Emmaline stared after him with a frown. It wasn’t a very encouraging speech, and it made Placerton sound like a den of robbers and violent, angry people.
She was glad her Uncle Heinrich and Aunt Ola and her cousins lived there already and would steer them away from any pitfalls. They would settle in snugly, right next door to their family. Maybe some of their fellow travelers would settle close by, too. There was strength in numbers.
A sound from inside the wagon made Emmaline turn her head, and she was surprised to see her mother sitting on the floor of the wagon behind them. Her expression suggested that she’d heard Mr. O’Keefe’s speech, and her eyes were shadowed and haggard.
But Emmaline seized the opportunity.
“I saved you some breakfast, Mama,” she said softly, reaching for some bread and bacon tied up in a napkin.

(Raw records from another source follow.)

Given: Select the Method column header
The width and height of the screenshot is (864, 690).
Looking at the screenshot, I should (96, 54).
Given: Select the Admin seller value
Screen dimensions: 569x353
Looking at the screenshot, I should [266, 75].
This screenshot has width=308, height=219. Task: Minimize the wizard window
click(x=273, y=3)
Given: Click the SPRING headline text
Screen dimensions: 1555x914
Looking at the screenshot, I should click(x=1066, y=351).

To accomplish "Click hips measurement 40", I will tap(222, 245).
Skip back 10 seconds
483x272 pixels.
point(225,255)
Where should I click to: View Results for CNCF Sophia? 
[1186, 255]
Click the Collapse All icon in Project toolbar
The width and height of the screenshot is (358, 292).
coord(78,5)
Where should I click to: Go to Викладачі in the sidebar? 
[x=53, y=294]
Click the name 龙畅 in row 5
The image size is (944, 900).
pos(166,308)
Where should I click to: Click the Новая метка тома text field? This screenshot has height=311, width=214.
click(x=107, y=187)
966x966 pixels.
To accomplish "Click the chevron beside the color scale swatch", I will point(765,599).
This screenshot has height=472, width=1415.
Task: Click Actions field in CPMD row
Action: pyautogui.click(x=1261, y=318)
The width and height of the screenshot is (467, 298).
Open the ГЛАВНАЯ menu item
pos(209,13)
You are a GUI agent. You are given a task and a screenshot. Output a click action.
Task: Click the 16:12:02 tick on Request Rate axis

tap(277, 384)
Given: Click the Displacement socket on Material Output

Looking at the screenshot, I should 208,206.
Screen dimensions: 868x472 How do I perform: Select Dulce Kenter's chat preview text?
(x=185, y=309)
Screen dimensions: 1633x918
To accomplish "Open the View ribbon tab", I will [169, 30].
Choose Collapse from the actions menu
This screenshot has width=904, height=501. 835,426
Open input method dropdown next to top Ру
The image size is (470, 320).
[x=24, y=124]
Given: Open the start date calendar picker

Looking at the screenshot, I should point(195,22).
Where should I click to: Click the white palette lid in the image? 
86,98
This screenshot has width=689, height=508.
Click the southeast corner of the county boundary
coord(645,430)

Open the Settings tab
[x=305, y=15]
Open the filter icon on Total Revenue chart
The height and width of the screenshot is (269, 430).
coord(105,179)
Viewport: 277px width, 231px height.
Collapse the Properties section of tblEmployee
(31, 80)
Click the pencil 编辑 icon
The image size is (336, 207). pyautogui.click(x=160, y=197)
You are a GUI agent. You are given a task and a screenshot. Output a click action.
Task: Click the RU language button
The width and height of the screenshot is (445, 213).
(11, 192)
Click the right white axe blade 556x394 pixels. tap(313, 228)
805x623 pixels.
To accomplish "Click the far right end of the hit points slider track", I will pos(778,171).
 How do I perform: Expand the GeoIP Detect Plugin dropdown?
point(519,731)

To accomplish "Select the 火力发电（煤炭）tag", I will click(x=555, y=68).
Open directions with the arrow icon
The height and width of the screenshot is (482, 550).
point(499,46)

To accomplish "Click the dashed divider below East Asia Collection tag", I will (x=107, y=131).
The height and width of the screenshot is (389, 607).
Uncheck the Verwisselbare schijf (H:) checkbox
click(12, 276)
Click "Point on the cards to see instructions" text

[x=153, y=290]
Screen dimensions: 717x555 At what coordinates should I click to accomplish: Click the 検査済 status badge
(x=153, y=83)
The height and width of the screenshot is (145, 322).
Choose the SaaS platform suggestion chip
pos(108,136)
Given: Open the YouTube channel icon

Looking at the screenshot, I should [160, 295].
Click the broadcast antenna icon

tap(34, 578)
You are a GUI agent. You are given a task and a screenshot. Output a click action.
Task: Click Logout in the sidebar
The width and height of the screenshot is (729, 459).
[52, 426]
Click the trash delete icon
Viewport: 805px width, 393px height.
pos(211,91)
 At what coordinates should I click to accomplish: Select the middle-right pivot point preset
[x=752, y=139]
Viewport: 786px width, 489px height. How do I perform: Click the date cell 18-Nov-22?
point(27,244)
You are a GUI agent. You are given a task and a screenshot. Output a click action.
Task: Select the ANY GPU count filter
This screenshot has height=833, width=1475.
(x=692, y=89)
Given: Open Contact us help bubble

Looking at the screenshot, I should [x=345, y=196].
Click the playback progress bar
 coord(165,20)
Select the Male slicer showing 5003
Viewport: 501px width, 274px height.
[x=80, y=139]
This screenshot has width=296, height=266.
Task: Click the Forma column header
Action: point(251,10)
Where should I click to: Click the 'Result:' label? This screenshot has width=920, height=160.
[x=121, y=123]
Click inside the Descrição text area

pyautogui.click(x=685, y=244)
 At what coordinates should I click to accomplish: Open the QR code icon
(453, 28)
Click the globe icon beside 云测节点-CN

She twisted around and offered it to Clara, heartened when her mother took it, untied the napkin, and put a biscuit into her mouth.
But Clara said not a word, and Emmaline’s flicker of hope slowly faded into a glowing ember. She wouldn’t let it die, but it was burning at its lowest since they’d arrived in America.
Her mother’s haunted eyes, fixed blankly on some point up ahead, gave her little reason to imagine that things would go back to normal soon.